▸ **DATASET EXCERPTS**:
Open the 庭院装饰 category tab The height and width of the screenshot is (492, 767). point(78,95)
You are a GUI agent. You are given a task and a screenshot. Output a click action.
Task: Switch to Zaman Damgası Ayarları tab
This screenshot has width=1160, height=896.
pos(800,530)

--

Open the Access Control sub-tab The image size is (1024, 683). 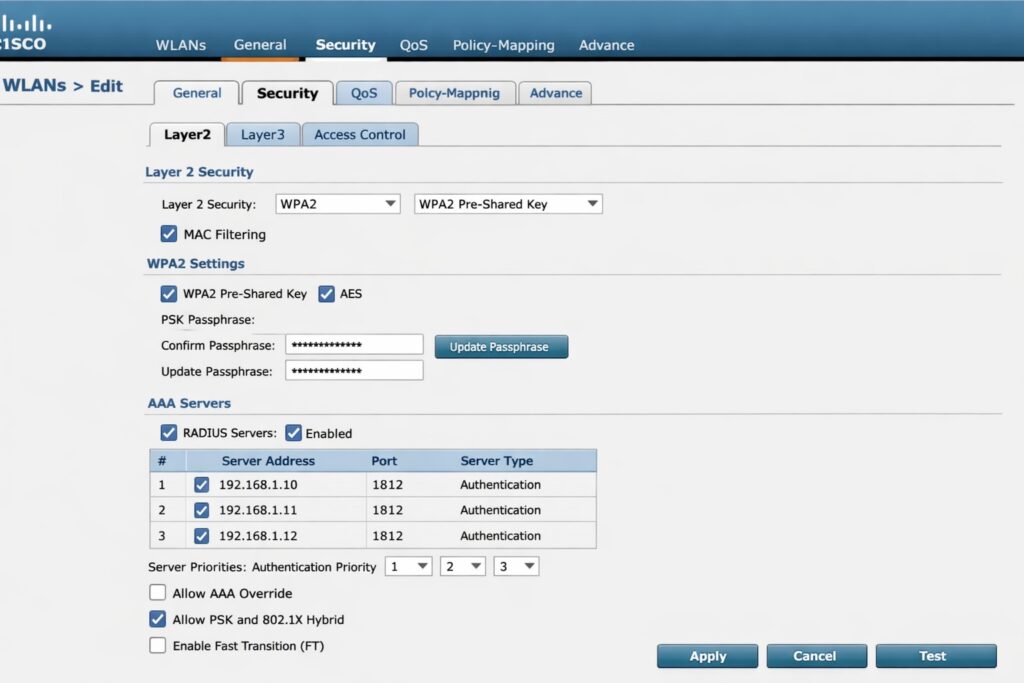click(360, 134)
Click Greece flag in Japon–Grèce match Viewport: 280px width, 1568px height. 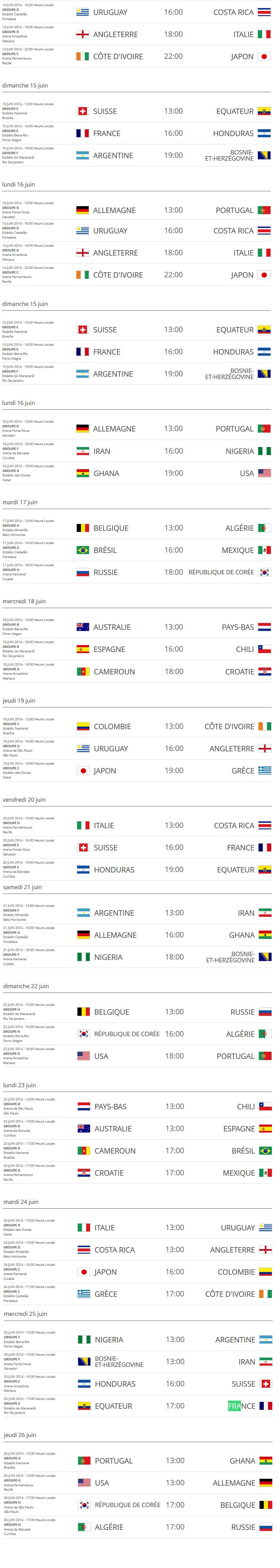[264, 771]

* * *

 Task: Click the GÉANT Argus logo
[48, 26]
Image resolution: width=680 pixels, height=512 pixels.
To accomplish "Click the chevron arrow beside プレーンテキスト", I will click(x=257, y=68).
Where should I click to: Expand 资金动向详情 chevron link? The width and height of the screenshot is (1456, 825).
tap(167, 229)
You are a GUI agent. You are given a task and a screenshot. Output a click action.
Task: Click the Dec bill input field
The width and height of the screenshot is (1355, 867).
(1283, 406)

▸ **TASK GOAL**:
Reproduce exactly, and only, the part of the listing above that begins at the line with "Open the 庭院装饰" and goes on through the line with "Task: Switch to Zaman Damgası Ayarları tab".

▸ **ANSWER TO THE EXERCISE**:
Open the 庭院装饰 category tab The height and width of the screenshot is (492, 767). point(78,95)
You are a GUI agent. You are given a task and a screenshot. Output a click action.
Task: Switch to Zaman Damgası Ayarları tab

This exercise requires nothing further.